I won’t have time to discuss any single application in depth, but I will try to convey the broad contours of each model and give a sense of the value proposition associated with each analysis.


Prof. Victor H. de la Pena (Columbia)

Title: Some Open Problems in Probability and Statistics

Abstract: In this talk I will discuss a few open problems. The man references for the talk are:


  1. de la Pena H. and Gine E. (1999). Decoupling: From Dependence to Indepen- dence. Springer.
  2. de la Pena H. (2019). From Decoupling and Self-Normalization to Machine Learning. Notices of the American Society November Issue.
  3. de la Pena, H., Lai T. and Shao, Q. (2009) Self-Normalized Processes: Limit Theorems and Statistical Applications. Springer.

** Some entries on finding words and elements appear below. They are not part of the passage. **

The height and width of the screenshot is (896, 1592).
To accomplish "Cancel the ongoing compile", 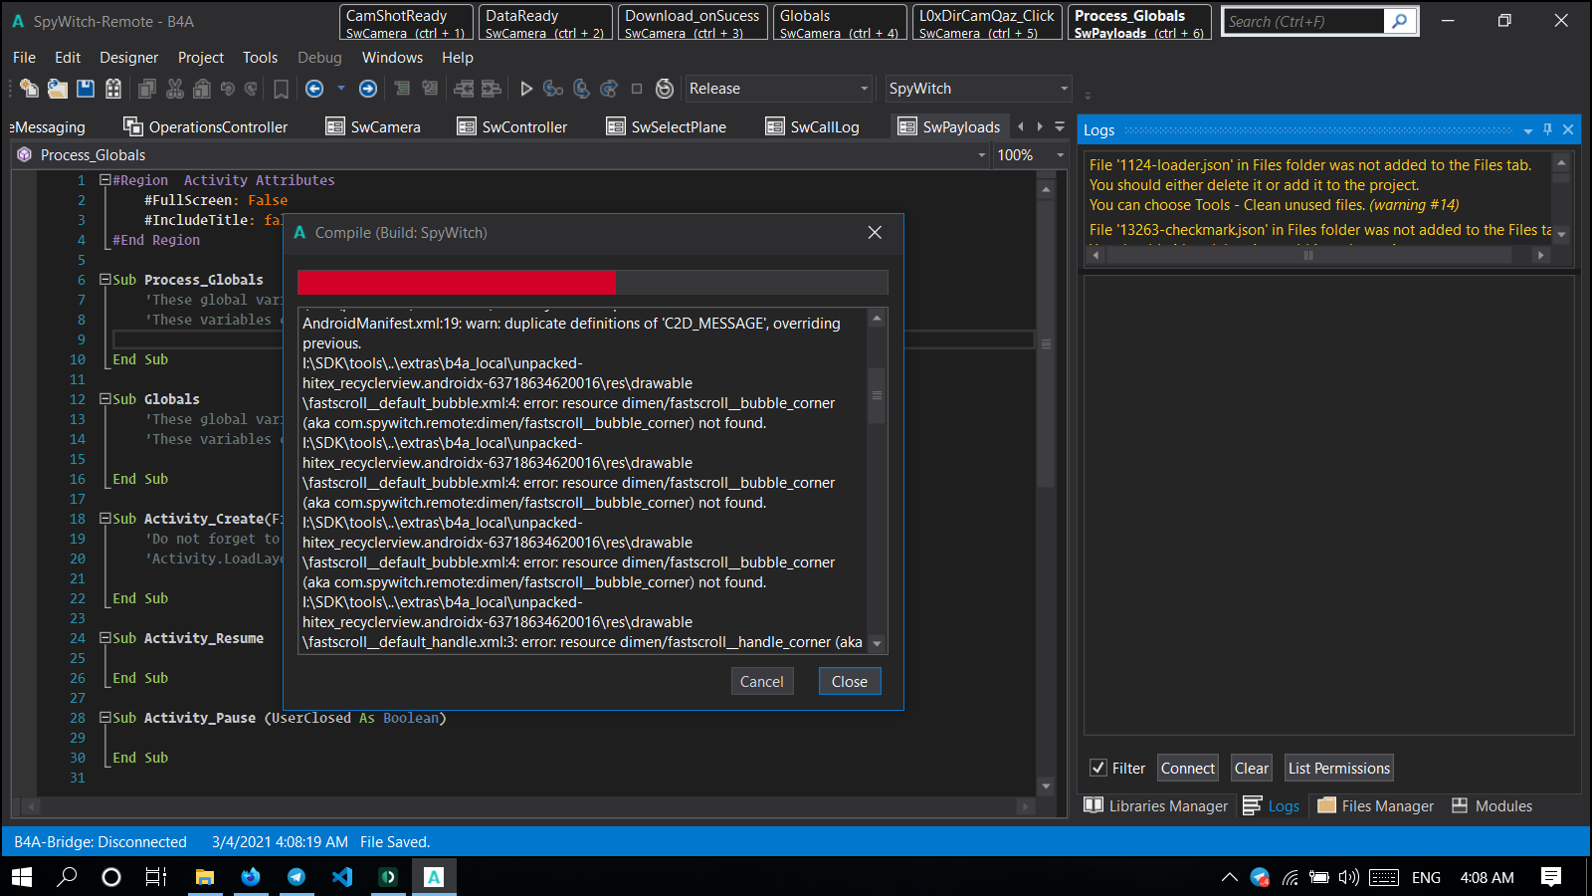I will (x=762, y=681).
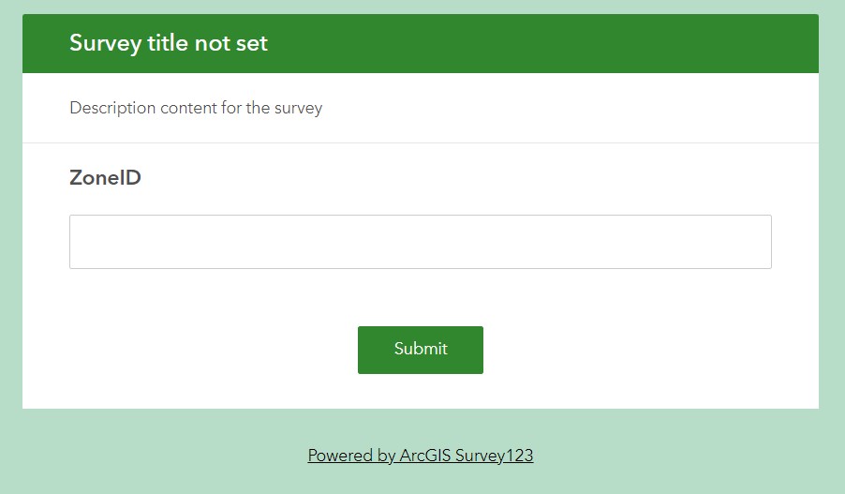Viewport: 845px width, 494px height.
Task: Place cursor in the ZoneID answer box
Action: (420, 242)
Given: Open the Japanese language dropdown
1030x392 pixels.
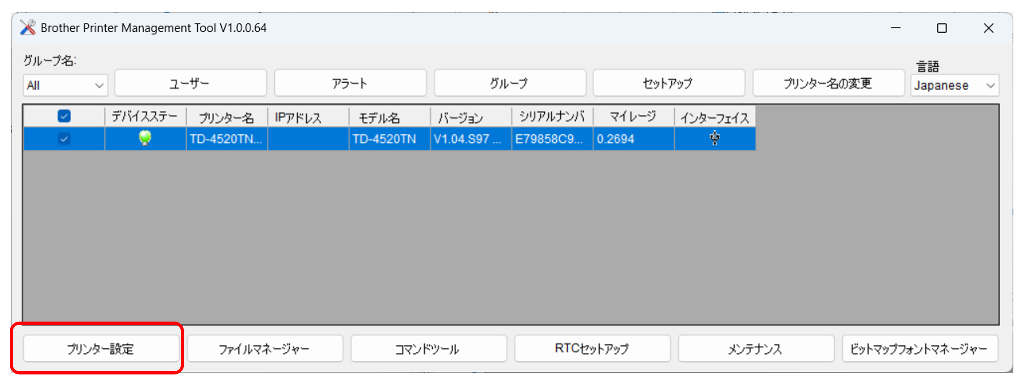Looking at the screenshot, I should [954, 85].
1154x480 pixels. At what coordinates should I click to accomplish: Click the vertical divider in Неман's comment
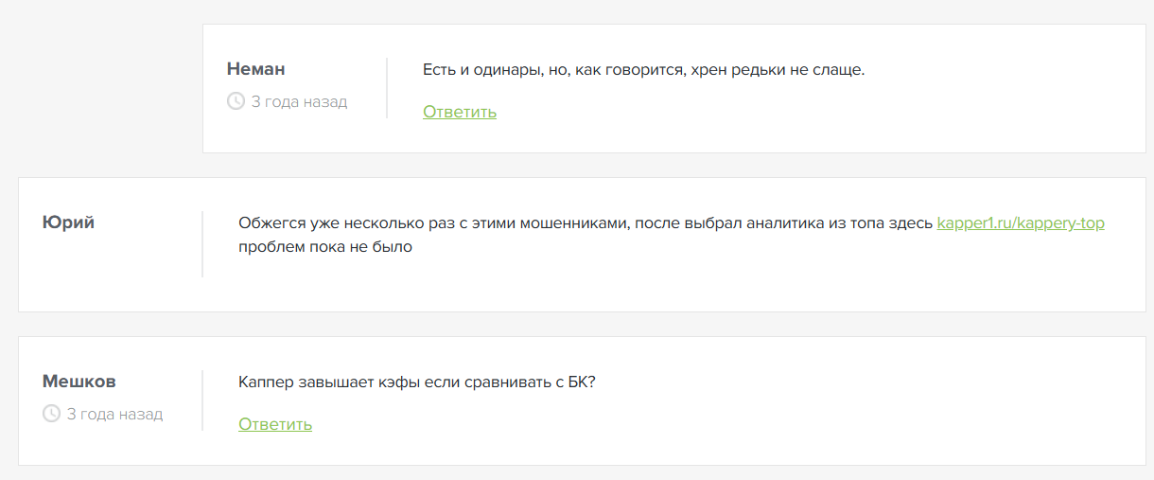click(387, 88)
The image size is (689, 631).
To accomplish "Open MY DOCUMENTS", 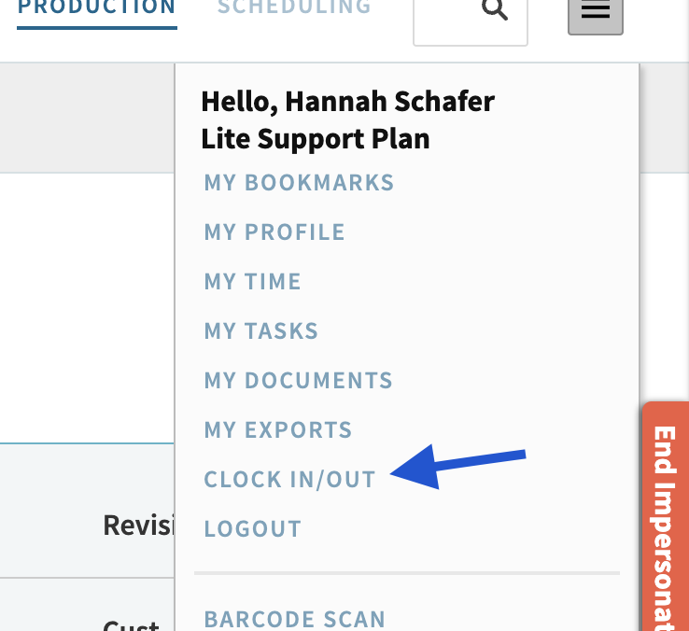I will pyautogui.click(x=298, y=380).
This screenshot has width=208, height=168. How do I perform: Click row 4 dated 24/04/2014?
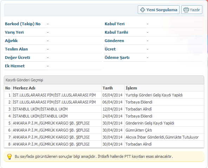[104, 116]

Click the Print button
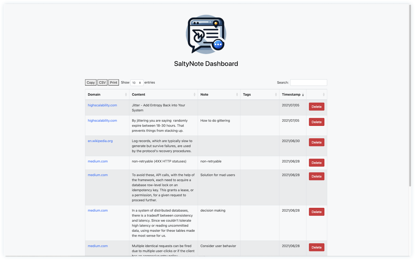(x=113, y=83)
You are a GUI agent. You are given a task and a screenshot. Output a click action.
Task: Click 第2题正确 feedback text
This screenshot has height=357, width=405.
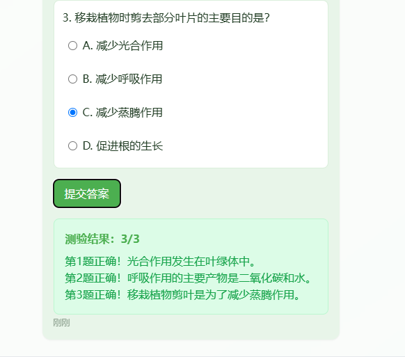[x=93, y=278]
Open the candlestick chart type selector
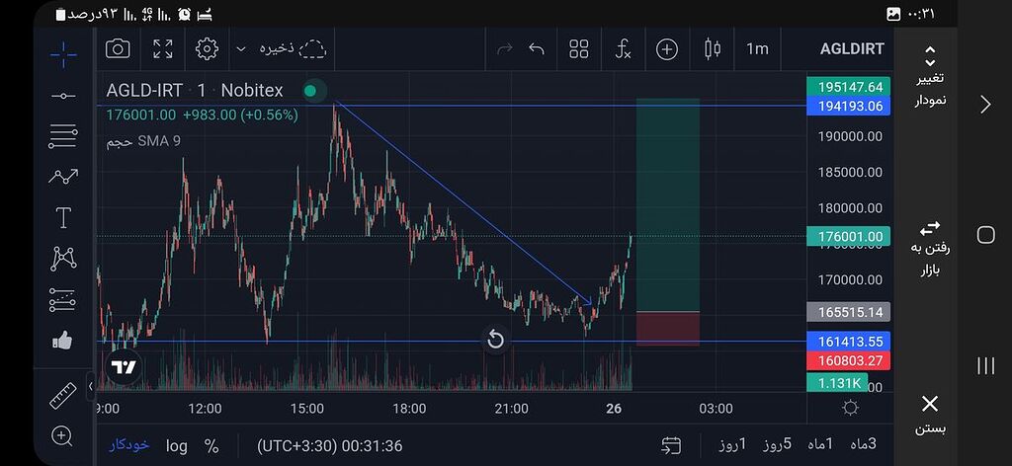 pos(713,48)
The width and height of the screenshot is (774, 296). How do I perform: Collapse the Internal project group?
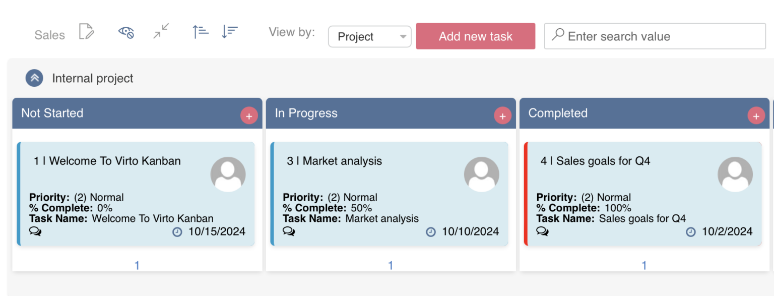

Sumit Mukherjee (Columbia) 

Title: Viewing a permutation as a copula

Abstract: The idea of viewing a permutation as a copula, (i.e. a probability measure on the unit square with uniform marginals) first originated in Combinatorics. Using this representation, we can compute limiting properties of various statistics under non uniform probability models on the space of permutations. Examples include the number of fixed points, the number of cycles of a given length, and the number of inversions. Focusing on Statistics, we analyze a class of non uniform probability measures on permutations, which include the celebrated Mallows models. We compute the limiting log normalizing constant for such models, and give an iterative algorithm for computing this limit. We also show consistency of the MLE and the Pseudo-likelihood estimator in these models.


Kobi Abayomi (Seton Hall University) 
Title:  What is Data  
Abstract:  An intentional singularization to illustrate some examples from business use cases where pseudo-experimental is as good as it gets.